Where in the records does the word "will" occur? Copy each line in which it does.

*** MATERIAL PROVIDED ***

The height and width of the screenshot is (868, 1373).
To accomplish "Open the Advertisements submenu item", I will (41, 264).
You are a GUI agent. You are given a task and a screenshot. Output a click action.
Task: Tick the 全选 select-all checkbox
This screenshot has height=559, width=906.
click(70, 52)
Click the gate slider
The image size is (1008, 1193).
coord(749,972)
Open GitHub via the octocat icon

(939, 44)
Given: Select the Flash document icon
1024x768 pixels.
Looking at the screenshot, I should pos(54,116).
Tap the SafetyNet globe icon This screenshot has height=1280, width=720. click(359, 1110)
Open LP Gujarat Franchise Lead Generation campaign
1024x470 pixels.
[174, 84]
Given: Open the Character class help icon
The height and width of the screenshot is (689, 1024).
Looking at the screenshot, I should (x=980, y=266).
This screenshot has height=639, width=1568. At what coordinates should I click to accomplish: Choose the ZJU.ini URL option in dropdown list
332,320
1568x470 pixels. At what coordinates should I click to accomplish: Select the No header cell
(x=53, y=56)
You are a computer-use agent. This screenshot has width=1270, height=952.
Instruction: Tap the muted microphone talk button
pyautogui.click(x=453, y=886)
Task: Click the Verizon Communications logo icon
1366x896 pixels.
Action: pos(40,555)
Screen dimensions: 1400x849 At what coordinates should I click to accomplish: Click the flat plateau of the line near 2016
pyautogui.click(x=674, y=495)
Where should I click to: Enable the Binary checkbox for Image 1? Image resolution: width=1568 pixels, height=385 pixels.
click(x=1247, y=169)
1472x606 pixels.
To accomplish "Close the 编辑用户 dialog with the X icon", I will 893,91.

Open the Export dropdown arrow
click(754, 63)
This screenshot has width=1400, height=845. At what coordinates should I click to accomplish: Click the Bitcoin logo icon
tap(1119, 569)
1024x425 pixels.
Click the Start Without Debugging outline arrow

*** End of MATERIAL PROVIDED ***

■ FINISHED EXERCISE:
To accomplish "Open the Advertisements submenu item", I will (41, 264).
To accomplish "Close the 编辑用户 dialog with the X icon", I will 893,91.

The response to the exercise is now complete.